**Extracted records:**
- - - -

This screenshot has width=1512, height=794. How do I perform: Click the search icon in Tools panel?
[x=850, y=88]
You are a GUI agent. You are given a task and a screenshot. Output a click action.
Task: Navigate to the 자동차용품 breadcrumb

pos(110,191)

- - - -

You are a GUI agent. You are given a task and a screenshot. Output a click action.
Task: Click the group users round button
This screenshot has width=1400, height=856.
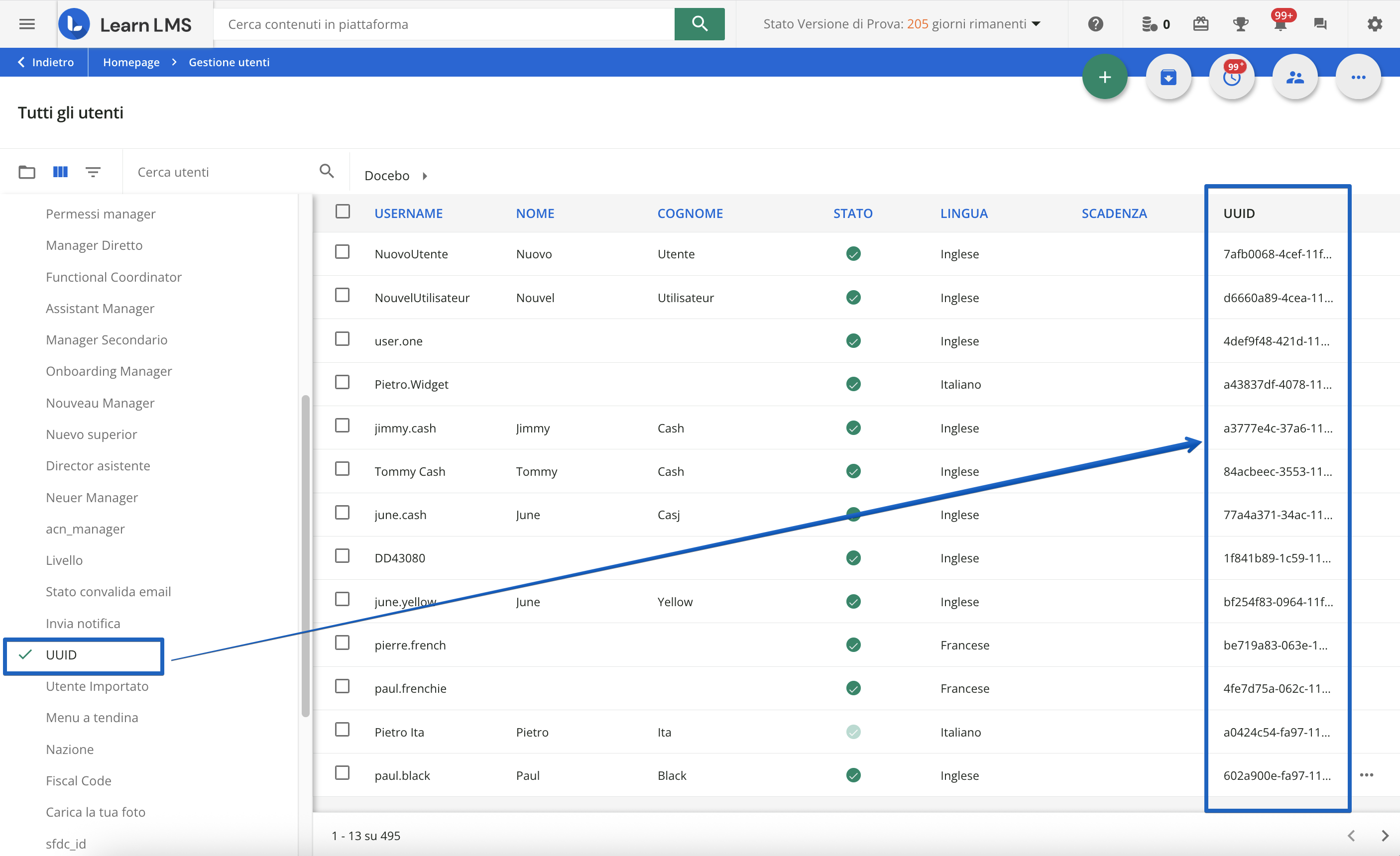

- - - -

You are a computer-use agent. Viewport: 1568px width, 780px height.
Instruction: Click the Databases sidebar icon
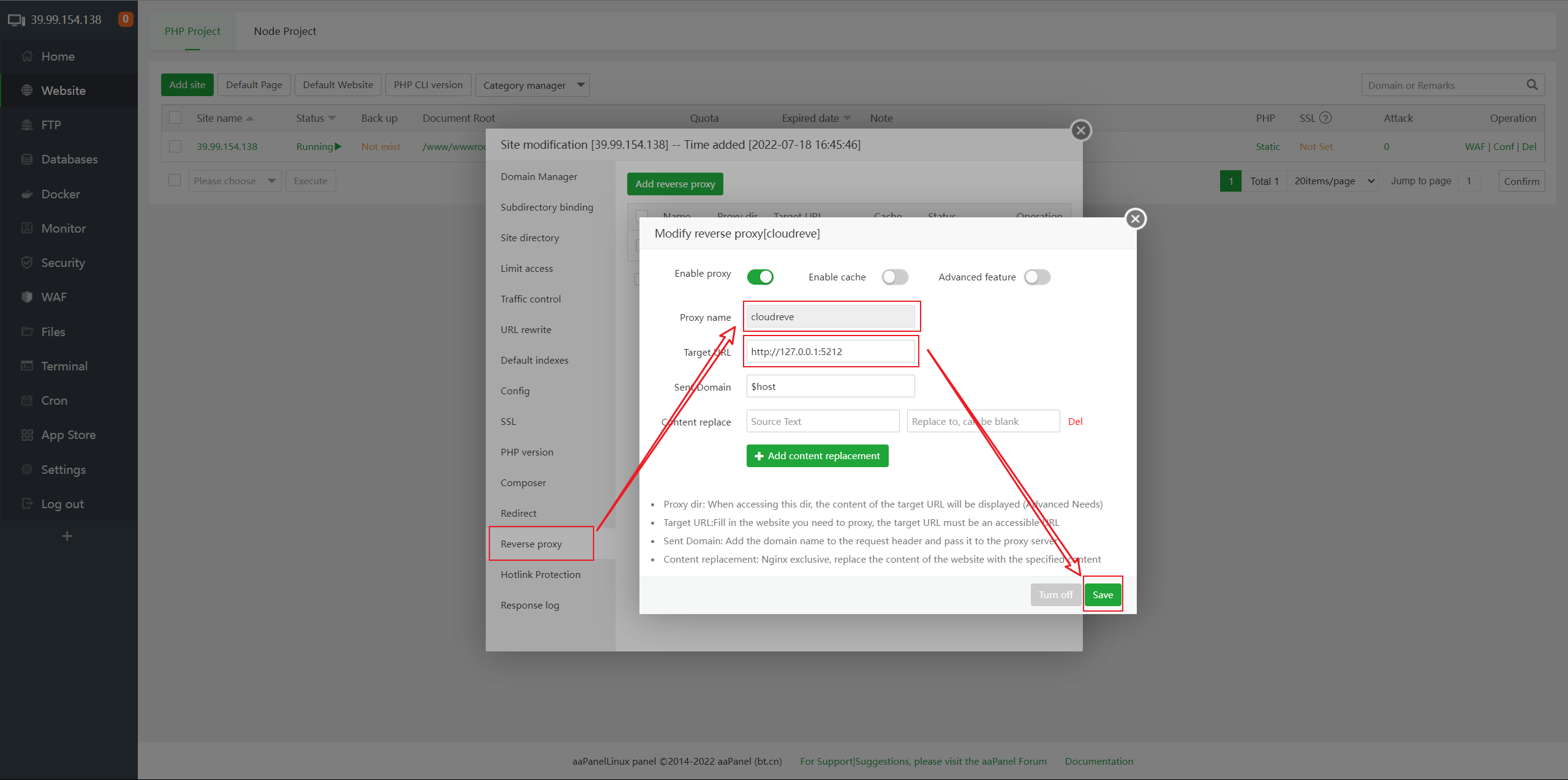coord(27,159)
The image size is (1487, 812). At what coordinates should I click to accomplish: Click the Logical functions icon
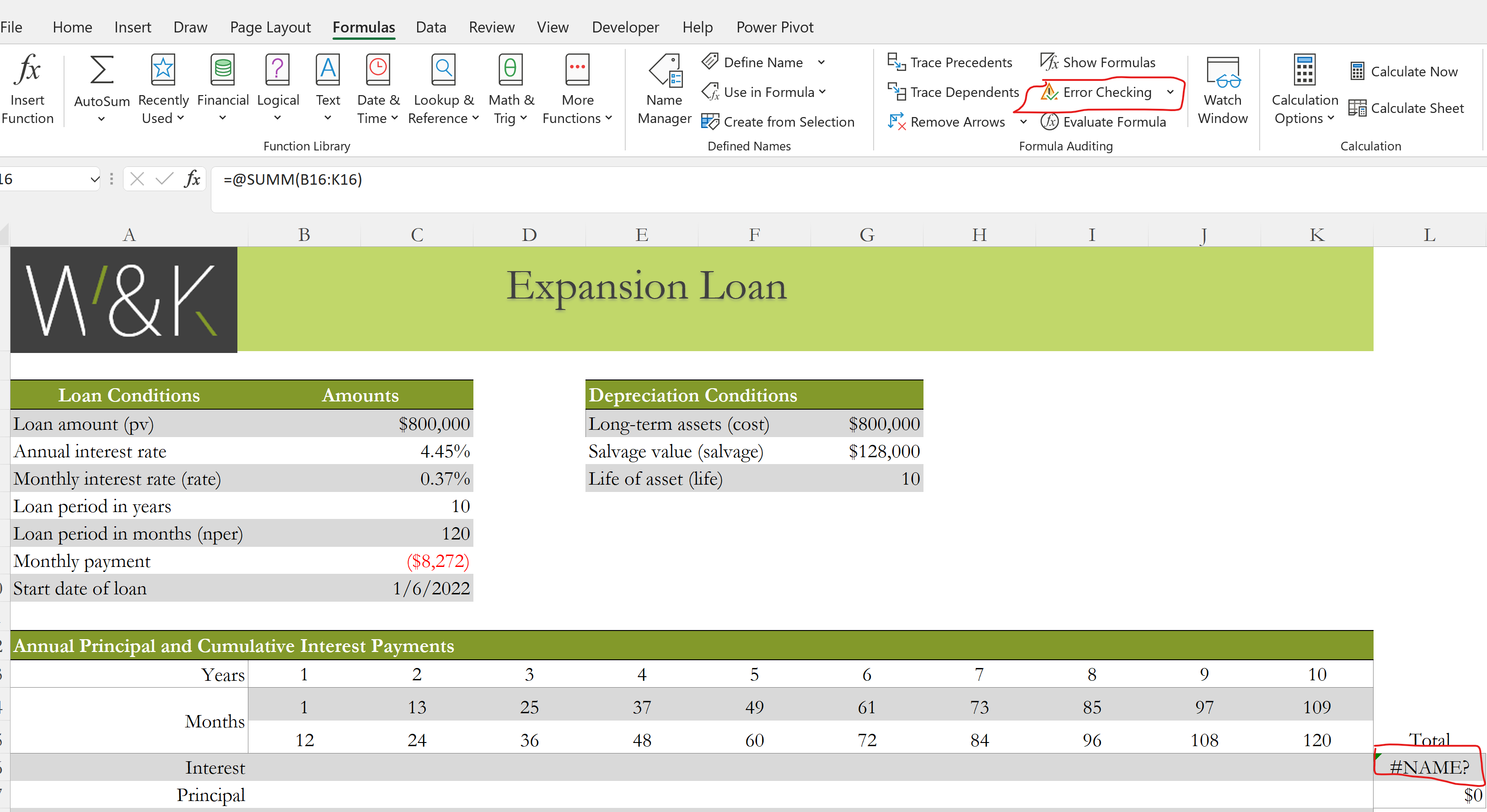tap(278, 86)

- - - -

**Activity:** Beginning with the line that has "Task: Click the group users round button" and ending with the line that has "This screenshot has width=1400, height=856.", set down the lines above exactly and include no others.

**Reply:**
Task: Click the group users round button
This screenshot has width=1400, height=856.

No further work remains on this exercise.